Start of Block

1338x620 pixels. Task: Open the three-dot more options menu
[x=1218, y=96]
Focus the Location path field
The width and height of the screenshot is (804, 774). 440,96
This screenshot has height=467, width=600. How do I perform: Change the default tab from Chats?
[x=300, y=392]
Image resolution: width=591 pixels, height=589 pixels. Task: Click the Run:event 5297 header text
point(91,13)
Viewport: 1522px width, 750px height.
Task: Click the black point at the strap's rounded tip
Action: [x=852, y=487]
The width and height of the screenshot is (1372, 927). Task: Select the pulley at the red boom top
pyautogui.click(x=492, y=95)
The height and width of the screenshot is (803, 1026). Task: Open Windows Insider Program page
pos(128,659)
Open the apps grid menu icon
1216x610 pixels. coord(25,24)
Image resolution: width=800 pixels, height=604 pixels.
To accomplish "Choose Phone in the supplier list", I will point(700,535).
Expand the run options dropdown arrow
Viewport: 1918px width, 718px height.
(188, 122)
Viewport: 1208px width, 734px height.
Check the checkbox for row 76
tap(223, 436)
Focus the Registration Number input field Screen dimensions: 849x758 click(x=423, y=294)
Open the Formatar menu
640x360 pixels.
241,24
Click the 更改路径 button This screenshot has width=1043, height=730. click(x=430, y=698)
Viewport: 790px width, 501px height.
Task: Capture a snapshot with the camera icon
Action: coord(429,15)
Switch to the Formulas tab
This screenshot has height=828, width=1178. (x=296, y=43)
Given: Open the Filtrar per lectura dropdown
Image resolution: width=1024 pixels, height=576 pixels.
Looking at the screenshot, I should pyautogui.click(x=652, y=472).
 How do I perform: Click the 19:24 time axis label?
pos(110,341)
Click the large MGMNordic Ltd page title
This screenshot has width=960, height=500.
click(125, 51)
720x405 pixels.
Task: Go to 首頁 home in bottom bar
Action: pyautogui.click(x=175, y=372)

End of Block

Problem to work on. Take the records above and copy them out exactly.

Completed exercise.
1338x620 pixels. Task: Open the three-dot more options menu
[x=1218, y=96]
Focus the Location path field
The width and height of the screenshot is (804, 774). 440,96
This screenshot has height=467, width=600. How do I perform: Change the default tab from Chats?
[x=300, y=392]
Image resolution: width=591 pixels, height=589 pixels. Task: Click the Run:event 5297 header text
point(91,13)
Viewport: 1522px width, 750px height.
Task: Click the black point at the strap's rounded tip
Action: [x=852, y=487]
The width and height of the screenshot is (1372, 927). Task: Select the pulley at the red boom top
pyautogui.click(x=492, y=95)
The height and width of the screenshot is (803, 1026). Task: Open Windows Insider Program page
pos(128,659)
Open the apps grid menu icon
1216x610 pixels. coord(25,24)
Image resolution: width=800 pixels, height=604 pixels.
To accomplish "Choose Phone in the supplier list", I will point(700,535).
Expand the run options dropdown arrow
Viewport: 1918px width, 718px height.
(188, 122)
Viewport: 1208px width, 734px height.
Check the checkbox for row 76
tap(223, 436)
Focus the Registration Number input field Screen dimensions: 849x758 click(x=423, y=294)
Open the Formatar menu
640x360 pixels.
241,24
Click the 更改路径 button This screenshot has width=1043, height=730. click(x=430, y=698)
Viewport: 790px width, 501px height.
Task: Capture a snapshot with the camera icon
Action: coord(429,15)
Switch to the Formulas tab
This screenshot has height=828, width=1178. (x=296, y=43)
Given: Open the Filtrar per lectura dropdown
Image resolution: width=1024 pixels, height=576 pixels.
Looking at the screenshot, I should pyautogui.click(x=652, y=472).
 How do I perform: Click the 19:24 time axis label?
pos(110,341)
Click the large MGMNordic Ltd page title
This screenshot has width=960, height=500.
click(125, 51)
720x405 pixels.
Task: Go to 首頁 home in bottom bar
Action: pyautogui.click(x=175, y=372)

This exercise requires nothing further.